In 2001, when she was putting her personal papers in order before donating them to a university library, the American journalist Barbara Ehrenreich (Nickel and Dimed, Bait and Switch) came across a journal she’d kept for a decade from 1956, when she was an unusually serious-minded 14-year-old on a mission to “discover the purpose of life”. Ehrenreich’s latest book, Living With a Wild God, is, in her own words, both a “reconstruction” of what the journal contains and an “exegesis” of it.
“Exegesis” is required because the centrepiece of the journal is the record of a “mystical experience” that she underwent in the spring of 1959—an experience of a kind that Ehrenreich, a self-described “rationalist, atheist [and] scientist by training,” was not obviously equipped to make sense of. She had driven into the mountains of Northern California with a school friend named Dick. After a night spent sleeping—or trying to sleep—in the car, Ehrenreich walked alone to the nearest town, a deserted, fly-blown place called Lone Pine. In the book, the adult Ehrenreich reconstructs what befell her 17-year-old self that day:
“At some point in my pre-dawn walk… the world flamed into life… Something poured into me and I poured out into it. This was not the passive beatific merger with ‘the All,’ as promised by the Eastern mystics. It was a furious encounter with a living substance that was coming at me through all things at once.”
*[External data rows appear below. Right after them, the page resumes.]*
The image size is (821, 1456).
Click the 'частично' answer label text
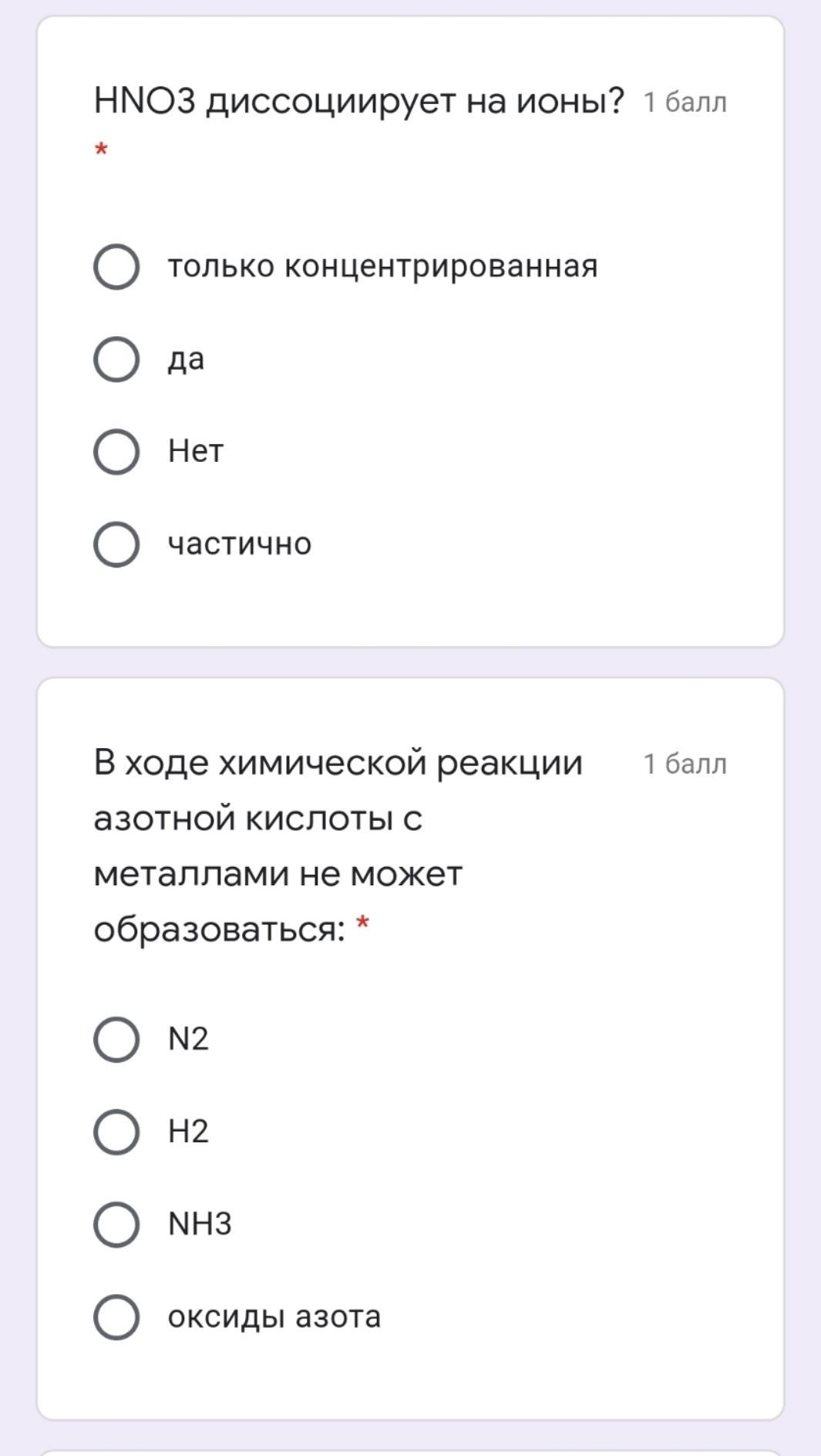(240, 544)
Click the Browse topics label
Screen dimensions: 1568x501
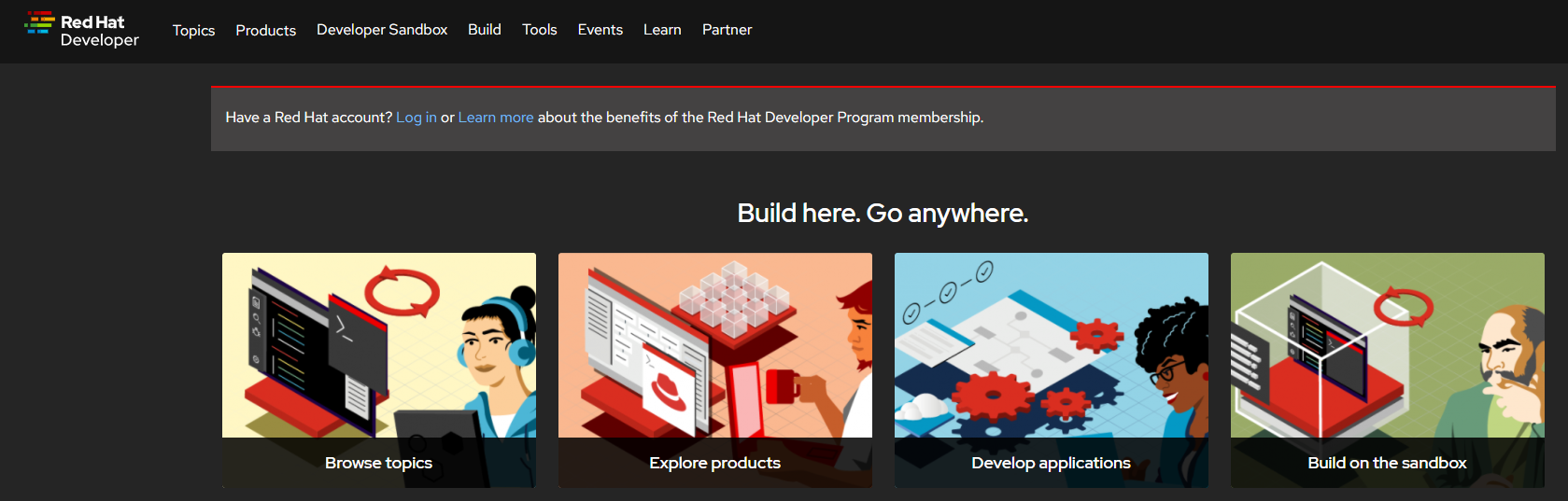click(378, 463)
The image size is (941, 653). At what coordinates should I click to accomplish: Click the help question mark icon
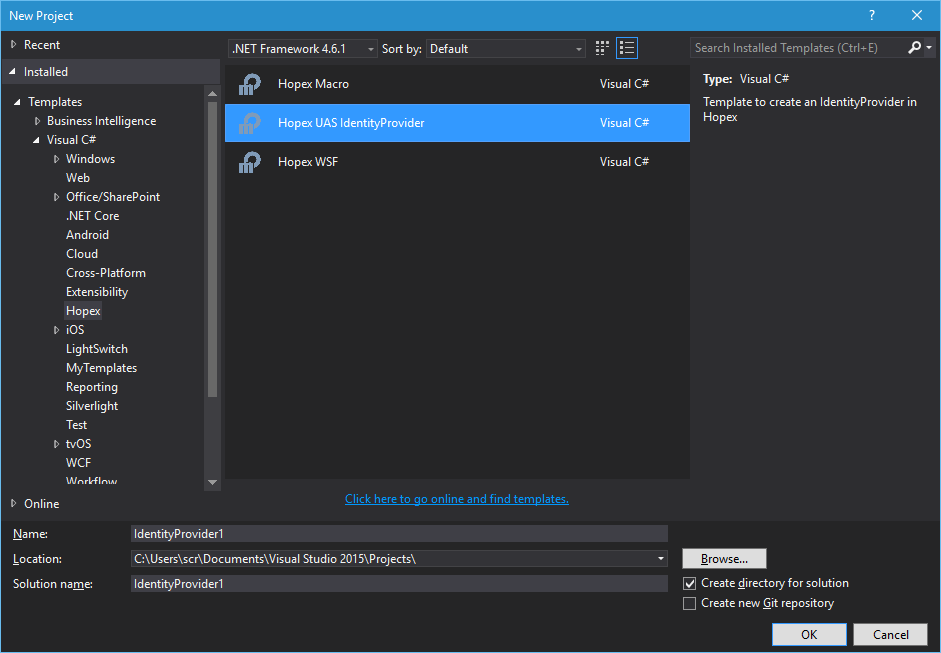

Ehrenreich discovered that the journal scants any attempt at explanation of what happened in Lone Pine. But over the five decades since it was if she’d been haunted by the sense that there was an episode in her life that needed to be accounted for. Living With a Wild God is that accounting. “It’s my scientific curiosity that prevails in the end,” Ehrenreich told me when I spoke to her on the phone recently.
BE: An experience like the one I describe in the book could be dismissed as anomalous. But I began to see that in science you don’t just forget about the piece of data that doesn’t fit into your theory or expectations.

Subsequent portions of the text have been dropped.